The Serverless Inference API offers a fast and free way to explore thousands of models for a variety of tasks. Whether you’re prototyping a new application or experimenting with ML capabilities, this API gives you instant access to high-performing models across multiple domains:
- Text Generation: Including large language models and tool-calling prompts, generate and experiment with high-quality responses.
- Image Generation: Easily create customized images, including LoRAs for your own styles.
- Document Embeddings: Build search and retrieval systems with SOTA embeddings.
- Classical AI Tasks: Ready-to-use models for text classification, image classification, speech recognition, and more.

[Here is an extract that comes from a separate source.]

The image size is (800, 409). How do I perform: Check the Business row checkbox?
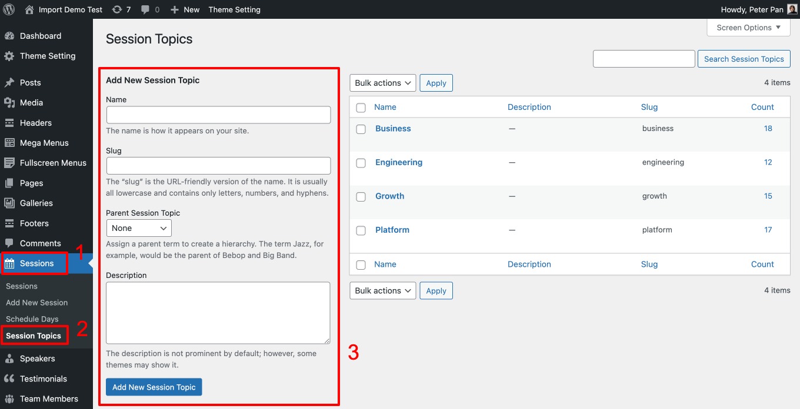coord(361,129)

type: "io.kestra.plugin.huggingface.Inference"
Examples
Use inference for text classification
id: huggingface_inference_text
namespace: company.team
tasks:
- id: huggingface_inference
type: io.kestra.plugin.huggingface.Inference
model: cardiffnlp/twitter-roberta-base-sentiment-latest
apiKey: "{{ secret('HUGGINGFACE_API_KEY') }}"
inputs: "I want a refund"
Use inference for image classification.
id: huggingface_inference
namespace: company.team
tasks:
- id: huggingface_inference_image
type: io.kestra.plugin.huggingface.Inference
model: google/vit-base-patch16-224
apiKey: "{{ secret('HUGGINGFACE_API_KEY') }}"
inputs: "{{ read('my-base64-image.txt') }}"
parameters:
function_to_apply: sigmoid,
top_k: 3
waitForModel: true
useCache: false
Properties
apiKey *Requiredstring
API Key
Huggingface API key (ex: hf_********)
inputs *Requiredstring
Inputs
Inputs required for the specific model
model *Requiredstring
Model
Model used for the Inference api (ex: cardiffnlp/twitter-roberta-base-sentiment-latest, google/gemma-2-2b-it)
endpoint string
https://api-inference.huggingface.co/models
API endpoint
Default value of the Huggingface API is https://api-inference.huggingface.co/models
options AbstractHttpTask-RequestOptions
Options
The options to set to customize the HTTP client
parameters object
Parameters
Map of optional parameters depending on the model
useCache booleanstring
true
Use cache
There is a cache layer on the inference API to speed up requests when the inputs are exactly the same. Many models, such as classifiers and embedding models, can use those results as is if they are deterministic, meaning the results will be the same. However, if you use a nondeterministic model, you can disable the cache mechanism from being used, resulting in a real new query.
waitForModel booleanstring
false
Wait for model
When a model is warm, it is ready to be used and you will get a response relatively quickly. However, some models are cold and need to be loaded before they can be used. In that case, you will get a 503 error.
Outputs
output object
Output returned by the Huggingface API
Definitions
java.nio.charset.Charset
io.kestra.plugin.huggingface.AbstractHttpTask-RequestOptions
connectTimeout string
duration
The time allowed to establish a connection to the server before failing.
connectionPoolIdleTimeout string
PT0S
duration
The time an idle connection can remain in the client's connection pool before being closed.
defaultCharset Charsetstring
UTF-8
The default charset for the request.
maxContentLength integerstring
10485760
The maximum content length of the response.
readIdleTimeout string
PT5M
duration
The time allowed for a read connection to remain idle before closing it.
readTimeout string
PT10S
duration
The maximum time allowed for reading data from the server before failing.